Apesar do racional consistente, um único ensaio clínico avaliou a eficácia adicional de oxímetros além do monitoramento de sintomas (especialmente dispneia). Esse estudo não mostrou diferença em nenhum dos desfechos (hospitalização, sobrevida, ansiedade). A maioria dos paciente foi diagnosticada com casos leves e em consultas ambulatoriais, portanto esses resultados talvez não se apliquem para uma população de maior gravidade. Assim, recomenda-se a utilização desse recurso apenas por pacientes que já tenham o equipamento em casa, que sejam capazes de compreender sua utilização e em associação com monitoramento de sintomas.  

Além dos oxímetros de pulso, uma série de outros parâmetros podem ser avaliados no domicílio: temperatura, frequência cardíaca e respiratória, padrão da tosse, eletrocardiograma e pressão arterial. Infelizmente, a maioria desses recursos não foi adequadamente testada e, como grupo, deve ser considerada preliminar . O principal recurso para o diagnóstico precoce de COVID-19, em fase pré-sintomática, parece ser aumento da temperatura da pele e da frequência cardíaca; infelizmente nenhum desses recursos pode ser considerado suficientemente testado para uso clínico.  

Outros usos
 

Detecção de arritmia
 

A grande maioria dos
smartwatches
do mercado é capaz de monitorar a frequência cardíaca e inferir a presença de fibrilação atrial ou outras taquicardia supraventriculares através de mudanças súbitas da frequência cardíaca e acompanhada de sintomas.  

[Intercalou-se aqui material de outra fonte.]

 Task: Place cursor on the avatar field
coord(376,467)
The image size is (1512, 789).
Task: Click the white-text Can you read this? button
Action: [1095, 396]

Outros equipamentos são capazes de um eletrocardiograma (com uma derivação), seja através de um equipamento específico ou acoplado no relógio. A expectativa é que esses equipamentos permitam a monitorização e diagnóstico de arritmias, em especial fibrilação atrial.  

Em uma grande avaliação populacional, houve a detecção de novos casos de fibrilação atrial, mas às custas de um grande número de falsos positivos. Além disso, ainda são necessários estudos para definir se tratar arritmias identificadas por esses sensores confere benefício clinicamente significativo aos pacientes.  

Glicose
 

A monitorização de glicemia é parte fundamental do tratamento da totalidade dos pacientes com DM tipo 1 e uma significativa fração daqueles com DM tipo 2. Em função disso e do desconforto relacionado à coleta de sangue capilar (diversas "picadas" ao dia), há grande interesse em monitorar a glicemia de outras formas.  

Recursos incluem desde a detecção de hipoglicemia através da frequência cardíaca e monitorização eletrocardiográfica até a dosagem de glicose através de bioimpedância, saliva, suor e lágrimas . Infelizmente, nenhum desses recursos está em uso clínico no momento.  

Resumo
  

  • Monitorização de parâmetros biológicos diretamente pelos indivíduos tem ganhado mais interesse nos últimos anos, mas uma grande parte desses equipamentos não foi adequadamente testada.  
  • Eles são apresentados em formado de acessórios, principalmente relógios (
    smartwatches
    ). Outras apresentações são óculos, peças de vestuário e pulseiras. 
  • Os monitores de atividade física são os equipamentos mais testados, com resultados consistentes para aumento da quantidade de exercício realizada. Outros efeitos são redução de peso e da pressão arterial, bem como aumento da capacidade funcional. 
  • Apesar de oxímetros de pulso serem utilizados no monitoramento de deterioração de pacientes com COVID-19, a eficácia disso não foi comprovada em pacientes com quadros leves. Equipamentos para diagnóstico precoce ainda estão sendo desenvolvidos e testados.  
  • Novas formas de monitorar o ritmo cardíaco (para diagnóstico de arritmias) e a glicemia (para manejo do DM) estão sendo estudadas e é provável que comecem a ser utilizadas clinicamente nos próximos anos.